* **Work order**:
Copy the passage of the Anonymizer tutorials page from "Use anonymizer.config to" up to and including "2: Execute (platform)" word for word.

[Extract to read — start]

Skip to content

Tutorials

These tutorials cover the two user-facing surfaces of the Anonymizer plugin: the streaming preview workflow for iteration, and the run job for full datasets.

Library vs. Service

Anonymizer separates configuration (what to detect and how to replace it) from execution (where the work runs and how models are reached).

Part 1: Build the config (library)

Use anonymizer.config to define the rewrite or replacement strategy and detection options. This code is identical whether you run Anonymizer standalone or through the NeMo Platform service.

from anonymizer.config.anonymizer_config import AnonymizerConfig
from anonymizer.config.replace_strategies import Redact

config = AnonymizerConfig(
    replace=Redact(format_template="[REDACTED_{label}]"),
)

Part 2: Execute (platform)

Submit the config to the Anonymizer service. The plugin owns the request shape (PreviewRequest, AnonymizerRequest) so it can also describe the input source and model routing:

import os
from anonymizer.config.anonymizer_config import AnonymizerConfig
from anonymizer.config.replace_strategies import Redact
from data_designer.config import ModelConfig
from nemo_anonymizer_plugin.app.input import AnonymizerInputSpec
from nemo_anonymizer_plugin.app.task_config import PreviewRequest
from nemo_platform import NeMoPlatform

WORKSPACE = os.environ.get("NMP_WORKSPACE", "default")
MODEL_PROVIDER = os.environ.get("NMP_ANON_PROVIDER", "nvidia-build")

config = AnonymizerConfig(
    replace=Redact(format_template="[REDACTED_{label}]"),
)

[Extract to read — finish]
[Available data — start]

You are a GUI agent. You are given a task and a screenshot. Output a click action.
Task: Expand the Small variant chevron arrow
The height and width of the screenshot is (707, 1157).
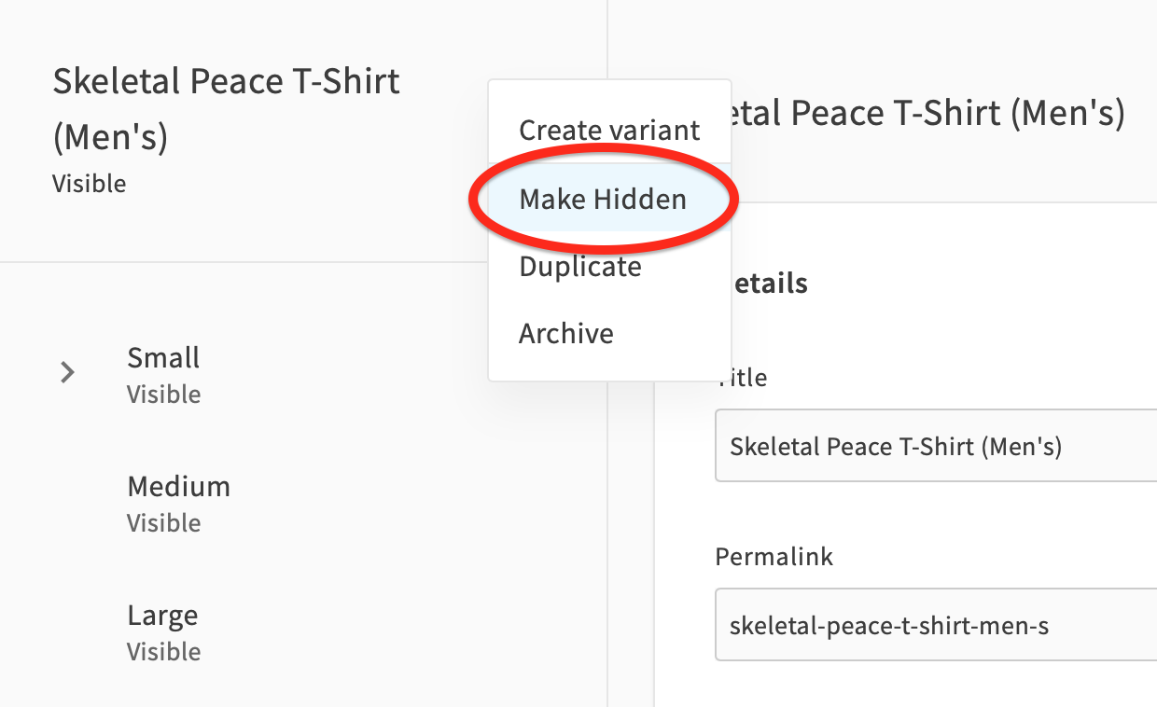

[Available data — finish]

* **Exercise response**:
Use anonymizer.config to define the rewrite or replacement strategy and detection options. This code is identical whether you run Anonymizer standalone or through the NeMo Platform service.

from anonymizer.config.anonymizer_config import AnonymizerConfig
from anonymizer.config.replace_strategies import Redact

config = AnonymizerConfig(
    replace=Redact(format_template="[REDACTED_{label}]"),
)

Part 2: Execute (platform)